Aus sozialem und politischen Unbehagen, Ressentiments gegen Fremde, übersteigertem Nationalismus und autoritären Denkweisen ist ein explosives Gemisch entstanden, das in Deutschland und Westeuropa noch viel zu sehr auf randalierende Skinheads reduziert wird. Osteuropäische Filmemacher schildern facettenreich eine bedrückende Realität und versuchen, hinter die platte Selbstdarstellung der neuen Rechten zu blicken. Da geht es um die Verfolgung eines lesbischen Paares in Kroatien, um die Gruppendynamik russischer Skinheads, oder um die Verbindung von Neofaschisten und orthodoxer Kirche in Serbien. Die Leiterin und Kuratorin des Symposiums Grit Lemke:
"Ja, die gehen extrem unterschiedlich damit um, das sieht man auch in der Reihe, vom wirklich reflexiven Essay über die investigative Reportage bis zum Liebesfilm, der Komödie, dem großen Drama gibt es eigentlich keine Form mittlerweile, die Filmemacher nicht nutzen, um sich dem Thema zu nähern, aber natürlich: die Zeit ist da ein ganz wichtiger Aspekt, es sind wirklich Filme oder ernst zu nehmende Filme erst in den letzten Jahren dazu entstanden, also braucht es offensichtlich doch einen gewissen Abstand zu solchen Dingen."
In acht Vorträgen beleuchteten Filmemacher, Soziologen, Historiker und Filmhistoriker den neuen rechten "mainstream" in Ost- und Mitteleuropa.
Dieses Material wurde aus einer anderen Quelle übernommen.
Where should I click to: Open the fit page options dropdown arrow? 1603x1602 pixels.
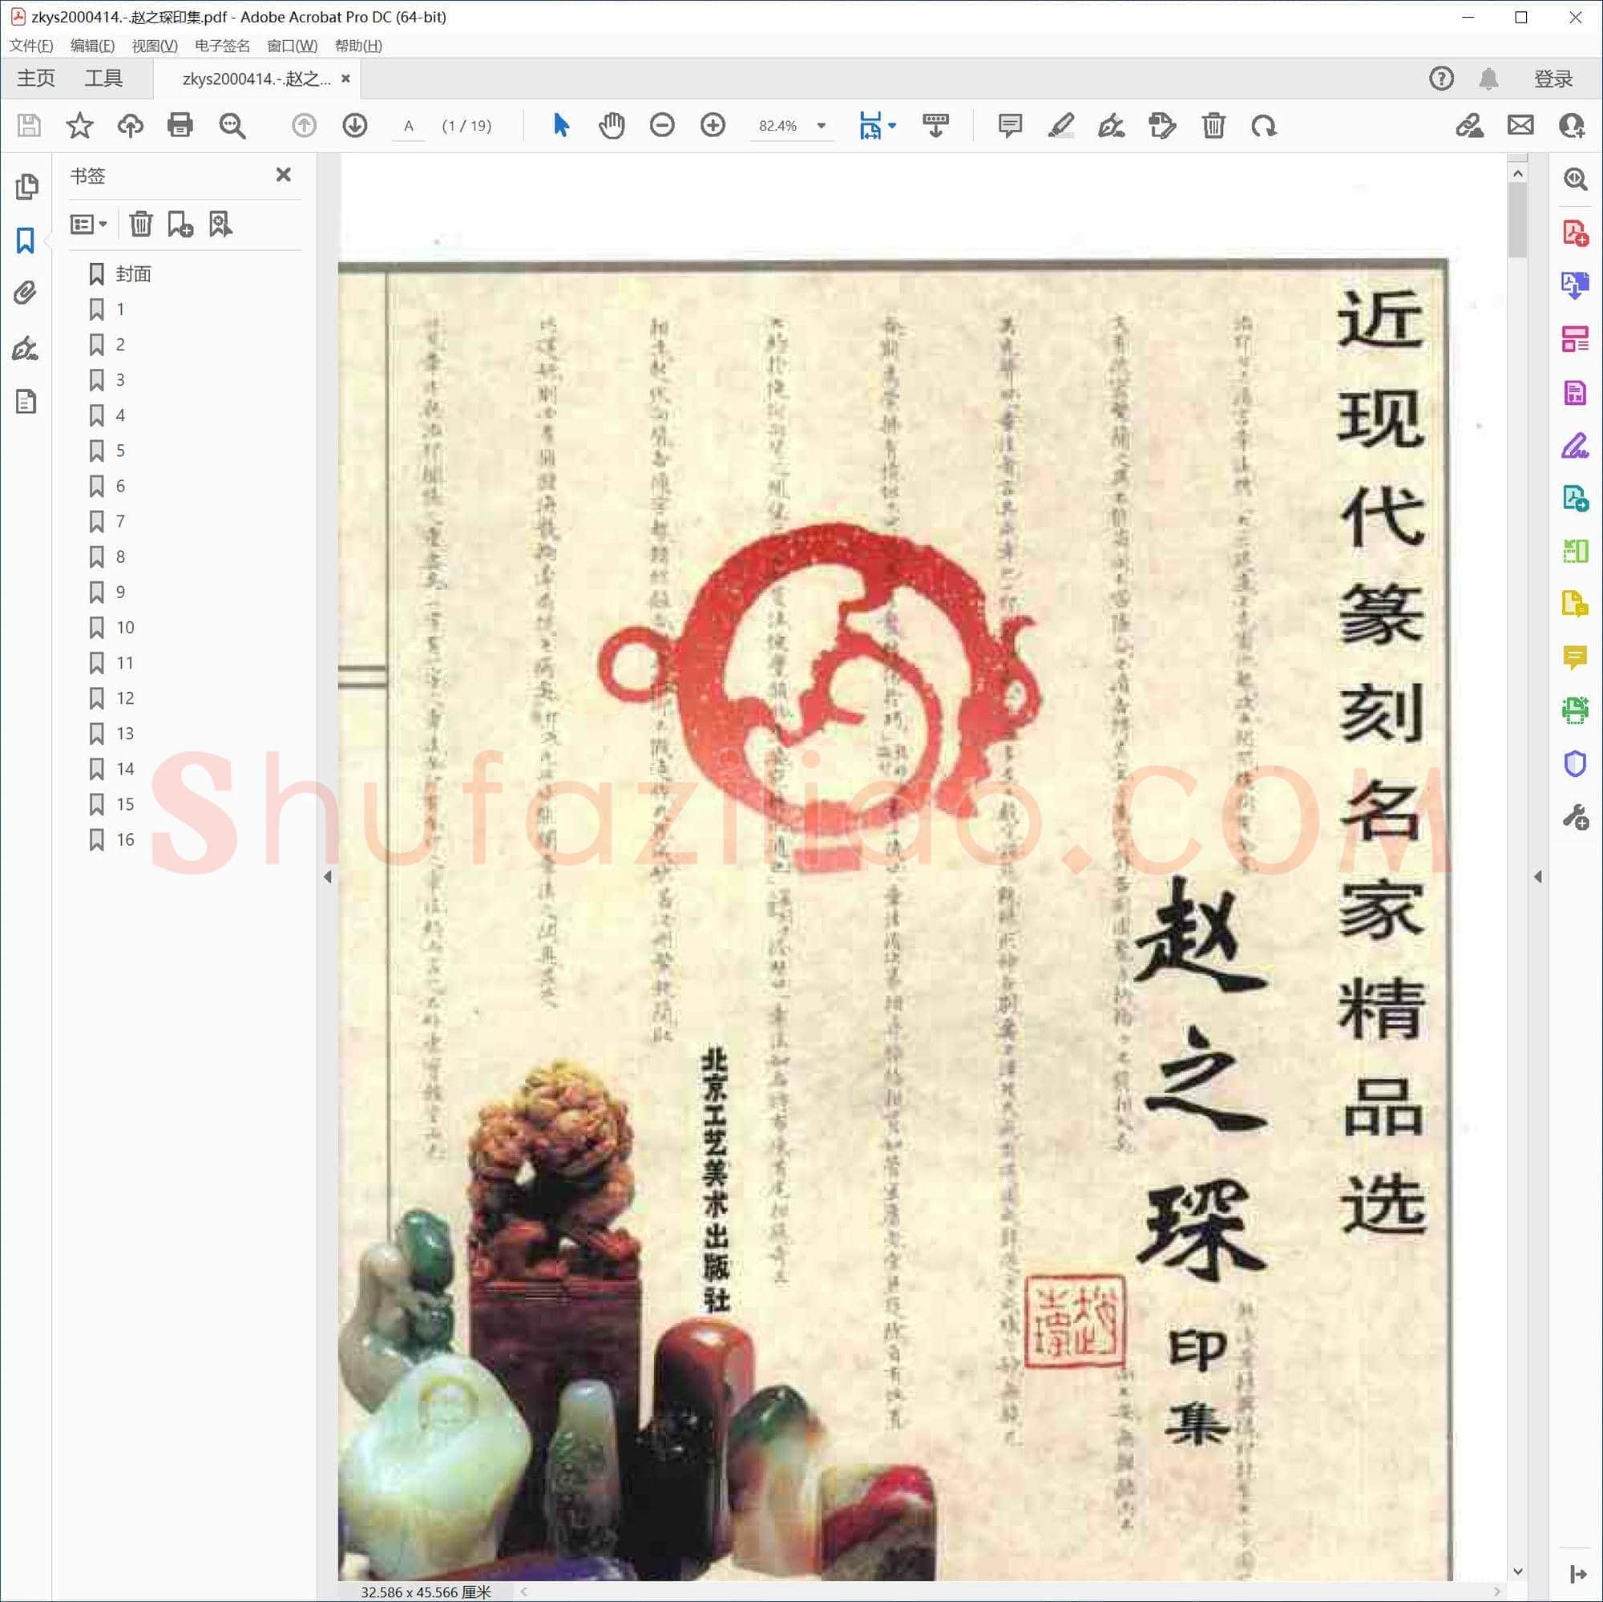(892, 125)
Am Beispiel Russland beschrieb der Filmhistoriker Hanns-Joachim Schlegel eine lange Kontinuität radikalnationalistischer und antisemitischer Tendenzen von Klassikern der russischen Literatur bis in den russischen Gegenwartsfilm hinein. Grundsätzlich vergleicht Hanns Joachim Schlegel die Situation des postkommunistischen Russlands mit der Deutschlands nach dem ersten Weltkrieg, mit neuen und alten Feindbildern:
"Der imperiale Traum ist weg. Man fühlt sich als Nation erniedrigt, und man ist konfrontiert mit einer wirtschaftlichen Not, angeheizt natürlich jetzt auch durch die Krise. Das ist ein Humus, wo man nach Schuldigen sucht, und das war damals wie heute der Jude, natürlich nicht nur der Jude, heute kommen noch ganz andere dazu, auch nicht nur die Romas, sondern insbesondere auch die Kaukasier, die Moslems oder die Zentralasiaten, die ja in Russland zum Teil heute wirklich Sklavenarbeit verrichten müssen, aber gleichzeitig."
Feindbilder, die auf sehr lokalen, aber auch der internationalen Ebene funktionieren, sagt der serbische Historiker Dorde Tomic von der Berliner Humboldt Universität:
"In der Tat, die Neonazi-Gruppen in Osteuropa, die sind unabhängig von ihren autochtonen Eigen- oder Besonderheiten, die sind durchaus auch sehr stark international vernetzt, also einmal zwischen Ost- und Westeuropa, aber dann auch noch einmal innerhalb Osteuropas - noch mal Verbindungen - das ist ganz klar."
In drei Tagen bot das Symposium einen komplexen Überblick, wie sich der Aufstieg der extremen Rechten in Ost- und Mitteleuropa und ihrer alten und neuen Feinde im Film niedergeschlagen hat, aber auch mit welcher erschreckenden Geschwindigkeit sich alte und neue Feinbilder, dumpfe Ressentiments zu einem Amalgam verdichtet haben, das längst auch in breiten Wählerschichten zum Konsens geworden ist. Und das nicht nur in Osteuropa.